* _DOCUMENT SEGMENT_
____________

In addition to its motion to dismiss, ASC moves the court to withdraw the reference to the bankruptcy court. On the bankruptcy judge's recommendation, the court has withdrawn the reference in its entirety. The court therefore has before it for decision ASC's motion to dismiss.
II
To survive ASC's motion, Price's complaint must allege sufficient facts "to state a claim to relief that is plausible on its face." Bell Atl. Corp. v. Twombly, 550 U.S. 544, 570. "A claim has facial plausibility when the plaintiff pleads factual content that allows the court to draw the reasonable inference that the defendant is liable for the misconduct alleged." Ashcroft v. Iqbal, 556 U.S. 662, 678 (2009). "The plausibility standard is not akin to a 'probability requirement,' but it asks for more than a sheer possibility that a defendant has acted unlawfully." Id.; see also Twombly, 550 U.S. at 555 ("Factual allegations must be enough to raise a right to relief above the speculative level[.]"). "[W]here the well-pleaded facts do not permit the court to infer more than the mere possibility of misconduct, the complaint has alleged—but it has not 'shown'—'that the pleader is entitled to relief.'" Iqbal, 556 U.S. at 679 (alteration omitted) (quoting Rule 8(a)(2)). Furthermore, under Rule 8(a)(2), a pleading must contain "a short and plain statement of the claim showing that the pleader is entitled to relief." Although "the pleading standard Rule 8 announces does not require 'detailed factual allegations,'" it demands more than "'labels and conclusions.'" Id. at 678 (quoting Twombly, 550 U.S. at 555). And "'a formulaic recitation of the elements of a cause of action will not do.'" Id. (quoting Twombly, 550 U.S. at 555).
In opposition to ASC's motion, Price mistakenly relies on the obsolete "no set of facts" pleading standard of Conley v. Gibson, 355 U.S. 41, 45-46 (1957). See P. Br. 3.
III
The court first considers Price's contempt claim, which is based on an alleged violation of the § 524 discharge order issued in his first bankruptcy.
Price alleges that ASC should be held in contempt for violating the discharge order, which operates as an injunction, by requesting in its proof of claim fees that were not properly disclosed or requested, or were already paid. ASC moves to dismiss this claim on the ground that contempt is properly raised by motion in the bankruptcy court, and not through a complaint in an adversary proceeding, and that Price has not specifically pleaded language from the discharge order that it allegedly violated.

____________

* _JOB 1_
Write out the portion of the court opinion excerpt that opens with the words containing "In opposition to" and closes with "it allegedly violated.", word for word.
* _JOB 2_
According to the court opinion excerpt, which pleading standard does Price mistakenly rely on in opposing ASC's motion?

* _DATASET SECTION_
____________

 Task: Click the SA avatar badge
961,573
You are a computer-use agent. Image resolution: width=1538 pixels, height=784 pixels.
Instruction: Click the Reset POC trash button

____________

* _RESULT 1_
In opposition to ASC's motion, Price mistakenly relies on the obsolete "no set of facts" pleading standard of Conley v. Gibson, 355 U.S. 41, 45-46 (1957). See P. Br. 3.
III
The court first considers Price's contempt claim, which is based on an alleged violation of the § 524 discharge order issued in his first bankruptcy.
Price alleges that ASC should be held in contempt for violating the discharge order, which operates as an injunction, by requesting in its proof of claim fees that were not properly disclosed or requested, or were already paid. ASC moves to dismiss this claim on the ground that contempt is properly raised by motion in the bankruptcy court, and not through a complaint in an adversary proceeding, and that Price has not specifically pleaded language from the discharge order that it allegedly violated.

* _RESULT 2_
The obsolete "no set of facts" pleading standard of Conley v. Gibson, 355 U.S. 41, 45-46 (1957).